Das Zusammenleben von Juden und Christen ist im 18. und der 1. Hälfte des 19. Jhs. geprägt von vielerlei Querelen, und es ist überschattet von Kriegen und Not. Die jüdischen Familien leben vom Handel - vom Viehhandel die wohlhabenderen, vom Kleinst-Handel die ärmeren. Unvermeidlich kollidiert der jüdische Viehhandel mit den Interessen der christlichen Bauern - Juden dürfen (eigentlich) nur 1 Kuh und 1 Pferd weiden lassen, und die nur am Straßenrand.

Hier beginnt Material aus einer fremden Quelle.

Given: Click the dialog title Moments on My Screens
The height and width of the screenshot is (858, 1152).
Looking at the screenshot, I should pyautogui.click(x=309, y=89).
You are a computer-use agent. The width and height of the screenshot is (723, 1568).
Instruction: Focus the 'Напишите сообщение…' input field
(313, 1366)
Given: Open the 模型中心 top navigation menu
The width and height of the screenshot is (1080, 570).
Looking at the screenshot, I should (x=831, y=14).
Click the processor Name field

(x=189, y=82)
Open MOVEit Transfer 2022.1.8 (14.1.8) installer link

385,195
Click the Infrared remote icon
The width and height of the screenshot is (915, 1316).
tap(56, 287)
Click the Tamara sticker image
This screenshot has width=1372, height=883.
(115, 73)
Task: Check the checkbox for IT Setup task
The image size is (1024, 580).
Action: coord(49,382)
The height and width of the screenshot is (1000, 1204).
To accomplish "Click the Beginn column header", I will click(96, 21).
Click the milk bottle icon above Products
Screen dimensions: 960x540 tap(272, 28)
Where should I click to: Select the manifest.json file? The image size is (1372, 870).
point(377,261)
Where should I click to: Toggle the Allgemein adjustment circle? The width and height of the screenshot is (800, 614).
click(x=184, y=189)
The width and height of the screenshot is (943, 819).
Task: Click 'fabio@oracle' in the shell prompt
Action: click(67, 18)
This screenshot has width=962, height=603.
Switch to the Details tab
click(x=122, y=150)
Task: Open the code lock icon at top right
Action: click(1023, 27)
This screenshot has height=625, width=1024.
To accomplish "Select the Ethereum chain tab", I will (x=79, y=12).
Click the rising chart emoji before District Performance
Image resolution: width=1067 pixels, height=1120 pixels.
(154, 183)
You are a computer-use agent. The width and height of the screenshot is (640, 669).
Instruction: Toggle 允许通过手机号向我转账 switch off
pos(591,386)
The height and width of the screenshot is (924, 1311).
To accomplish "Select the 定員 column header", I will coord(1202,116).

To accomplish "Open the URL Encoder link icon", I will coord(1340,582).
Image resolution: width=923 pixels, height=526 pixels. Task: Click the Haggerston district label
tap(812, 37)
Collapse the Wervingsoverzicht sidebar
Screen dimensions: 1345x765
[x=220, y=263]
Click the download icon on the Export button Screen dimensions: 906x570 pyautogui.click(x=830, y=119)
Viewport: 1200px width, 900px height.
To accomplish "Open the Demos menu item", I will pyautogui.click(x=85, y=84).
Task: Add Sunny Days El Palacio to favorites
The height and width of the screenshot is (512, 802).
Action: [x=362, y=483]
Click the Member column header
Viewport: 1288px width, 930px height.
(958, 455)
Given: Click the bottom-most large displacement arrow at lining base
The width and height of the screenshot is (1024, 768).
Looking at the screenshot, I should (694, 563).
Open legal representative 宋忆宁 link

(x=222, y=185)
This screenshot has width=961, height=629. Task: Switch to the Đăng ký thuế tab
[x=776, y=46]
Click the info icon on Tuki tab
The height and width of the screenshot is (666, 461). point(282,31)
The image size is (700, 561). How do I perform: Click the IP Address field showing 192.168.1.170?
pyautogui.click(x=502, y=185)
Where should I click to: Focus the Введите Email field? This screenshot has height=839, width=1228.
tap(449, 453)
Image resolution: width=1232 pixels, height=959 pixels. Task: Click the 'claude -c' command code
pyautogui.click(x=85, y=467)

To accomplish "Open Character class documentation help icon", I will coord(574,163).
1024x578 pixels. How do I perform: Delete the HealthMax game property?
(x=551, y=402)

Juden dürfen die gemeineigenen Weiden nicht nutzen, haben kein Anrecht auf gemeineigene Gärten oder auf gemeineigenes Brennholz. Immer wieder gibt es Zoff und schriftliche Beschwerden. Besonders wortreich 1785, die Zahl der jüdischen Haushalte hat sich seit der Anfangszeit vervierfacht. Auf 8! Skandal! (Im gleichen Zeitraum ist die Zahl der christlichen Haushalte von 80 auf 150 gestiegen, und man hat sehr viel Weideland in Äcker umgewandelt).

Um 1870 herum ist die Blütezeit der jüdischen Gemeinde mit knapp 200 Mitgliedern. Im späten 19. Jahrhundert beginnt der Niedergang. Kurz nach 1900 leben 31 Familien im Ort, von denen immerhin 14 im Viehhandel tätig sind. Das christlich-jüdische Miteinander hat sich verbessert, im Alltag, bei Festlichkeiten, im reichen Vereinsleben.

Nach jahrzehntelangem Hickhack haben auch die jüdischen Einwohner Badens 1862 die vollen bürgerlichen Rechte erlangt, und dürfen ab jetzt selber frei über ihren Wohnort entscheiden. Die jüdischen Landgemeinden schrumpfen, es lockt die Stadt mit ihren deutlich besseren Existenz-Chancen.

Eine Auflistung der jüdischen Einwohner Kirchens vom 15.04.1936 nennt noch 49 Namen.